_Goal:_ Pull out every line of the records that contains the string "handle", matching case exactly.

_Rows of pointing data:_
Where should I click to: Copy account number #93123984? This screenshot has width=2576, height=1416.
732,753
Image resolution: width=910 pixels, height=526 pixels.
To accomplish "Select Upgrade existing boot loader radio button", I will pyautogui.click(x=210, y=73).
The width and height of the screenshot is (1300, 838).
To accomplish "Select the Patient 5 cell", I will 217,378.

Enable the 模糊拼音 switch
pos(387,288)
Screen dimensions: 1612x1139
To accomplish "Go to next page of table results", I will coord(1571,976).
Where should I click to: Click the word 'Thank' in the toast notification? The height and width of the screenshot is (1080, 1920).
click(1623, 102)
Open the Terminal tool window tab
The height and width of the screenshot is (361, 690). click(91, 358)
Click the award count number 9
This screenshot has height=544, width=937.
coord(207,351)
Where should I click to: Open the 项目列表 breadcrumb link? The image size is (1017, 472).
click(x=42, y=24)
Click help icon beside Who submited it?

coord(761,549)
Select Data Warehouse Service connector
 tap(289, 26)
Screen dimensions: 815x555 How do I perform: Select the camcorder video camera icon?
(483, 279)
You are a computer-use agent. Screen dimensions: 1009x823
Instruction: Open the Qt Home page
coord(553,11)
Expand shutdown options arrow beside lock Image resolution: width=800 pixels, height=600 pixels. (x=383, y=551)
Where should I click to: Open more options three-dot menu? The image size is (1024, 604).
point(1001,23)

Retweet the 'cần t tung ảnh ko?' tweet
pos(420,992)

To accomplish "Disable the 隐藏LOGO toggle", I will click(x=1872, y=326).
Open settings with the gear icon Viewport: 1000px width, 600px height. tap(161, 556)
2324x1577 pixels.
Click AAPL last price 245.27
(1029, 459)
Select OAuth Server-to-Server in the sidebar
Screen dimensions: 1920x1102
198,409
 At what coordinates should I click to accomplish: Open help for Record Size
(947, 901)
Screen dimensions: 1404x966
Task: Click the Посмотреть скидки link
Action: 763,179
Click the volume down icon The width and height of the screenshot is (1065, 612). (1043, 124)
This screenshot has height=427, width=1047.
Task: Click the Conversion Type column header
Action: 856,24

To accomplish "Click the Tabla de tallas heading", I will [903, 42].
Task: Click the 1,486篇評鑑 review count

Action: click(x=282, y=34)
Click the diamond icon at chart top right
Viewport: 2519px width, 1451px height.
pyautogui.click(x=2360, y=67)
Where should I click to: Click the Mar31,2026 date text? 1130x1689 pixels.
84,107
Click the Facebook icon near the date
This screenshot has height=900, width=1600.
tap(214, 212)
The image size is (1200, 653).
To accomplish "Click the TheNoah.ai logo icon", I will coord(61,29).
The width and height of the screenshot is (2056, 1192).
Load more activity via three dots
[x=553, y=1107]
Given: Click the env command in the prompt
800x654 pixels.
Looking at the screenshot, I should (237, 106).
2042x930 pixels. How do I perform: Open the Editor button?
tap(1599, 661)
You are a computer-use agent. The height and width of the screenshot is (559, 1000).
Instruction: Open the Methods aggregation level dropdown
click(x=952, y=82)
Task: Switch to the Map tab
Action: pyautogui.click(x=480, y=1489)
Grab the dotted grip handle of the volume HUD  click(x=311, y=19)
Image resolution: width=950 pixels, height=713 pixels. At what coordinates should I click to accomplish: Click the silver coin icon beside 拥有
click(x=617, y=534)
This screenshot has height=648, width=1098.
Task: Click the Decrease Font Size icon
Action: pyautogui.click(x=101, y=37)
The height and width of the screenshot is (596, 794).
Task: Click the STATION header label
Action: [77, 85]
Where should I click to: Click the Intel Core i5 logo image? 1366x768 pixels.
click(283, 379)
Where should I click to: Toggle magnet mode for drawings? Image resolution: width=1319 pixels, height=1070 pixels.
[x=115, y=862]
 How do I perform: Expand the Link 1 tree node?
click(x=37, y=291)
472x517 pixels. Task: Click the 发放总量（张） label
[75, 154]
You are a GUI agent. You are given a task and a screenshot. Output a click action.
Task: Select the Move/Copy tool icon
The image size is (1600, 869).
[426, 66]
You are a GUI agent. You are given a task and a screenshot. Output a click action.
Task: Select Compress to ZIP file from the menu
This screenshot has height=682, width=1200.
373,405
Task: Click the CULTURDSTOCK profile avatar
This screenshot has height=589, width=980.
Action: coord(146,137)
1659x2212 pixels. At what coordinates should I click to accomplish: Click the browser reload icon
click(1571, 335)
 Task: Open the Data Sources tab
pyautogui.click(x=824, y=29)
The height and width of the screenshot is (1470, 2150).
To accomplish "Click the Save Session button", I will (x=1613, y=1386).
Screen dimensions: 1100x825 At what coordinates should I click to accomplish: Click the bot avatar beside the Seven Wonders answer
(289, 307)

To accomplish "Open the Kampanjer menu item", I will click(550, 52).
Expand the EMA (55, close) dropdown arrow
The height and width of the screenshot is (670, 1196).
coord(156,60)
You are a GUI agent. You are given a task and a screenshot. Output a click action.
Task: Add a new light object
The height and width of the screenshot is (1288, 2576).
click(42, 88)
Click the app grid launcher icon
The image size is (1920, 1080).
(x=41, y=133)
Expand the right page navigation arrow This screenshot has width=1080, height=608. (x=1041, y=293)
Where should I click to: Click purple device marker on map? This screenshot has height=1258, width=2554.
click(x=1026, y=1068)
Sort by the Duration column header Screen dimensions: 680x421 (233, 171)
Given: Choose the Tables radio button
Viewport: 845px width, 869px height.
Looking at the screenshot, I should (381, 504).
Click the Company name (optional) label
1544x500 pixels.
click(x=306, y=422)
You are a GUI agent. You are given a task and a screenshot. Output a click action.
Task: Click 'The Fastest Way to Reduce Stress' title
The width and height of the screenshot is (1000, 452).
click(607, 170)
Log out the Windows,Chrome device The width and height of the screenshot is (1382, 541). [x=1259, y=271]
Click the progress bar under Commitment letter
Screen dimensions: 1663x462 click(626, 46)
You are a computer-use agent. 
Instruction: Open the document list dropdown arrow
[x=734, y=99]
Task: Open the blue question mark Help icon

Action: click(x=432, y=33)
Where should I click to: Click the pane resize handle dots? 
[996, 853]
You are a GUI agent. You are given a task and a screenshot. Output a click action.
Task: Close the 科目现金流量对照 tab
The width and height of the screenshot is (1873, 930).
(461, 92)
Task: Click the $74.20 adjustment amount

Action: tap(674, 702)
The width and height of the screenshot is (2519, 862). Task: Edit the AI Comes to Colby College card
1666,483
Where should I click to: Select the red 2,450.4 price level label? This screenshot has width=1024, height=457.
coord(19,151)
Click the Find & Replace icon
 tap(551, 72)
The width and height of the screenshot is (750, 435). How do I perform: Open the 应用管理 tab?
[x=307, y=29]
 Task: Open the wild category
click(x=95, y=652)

_Answer to this problem:_
Grab the dotted grip handle of the volume HUD  click(x=311, y=19)
Where should I click to: Click the pane resize handle dots? 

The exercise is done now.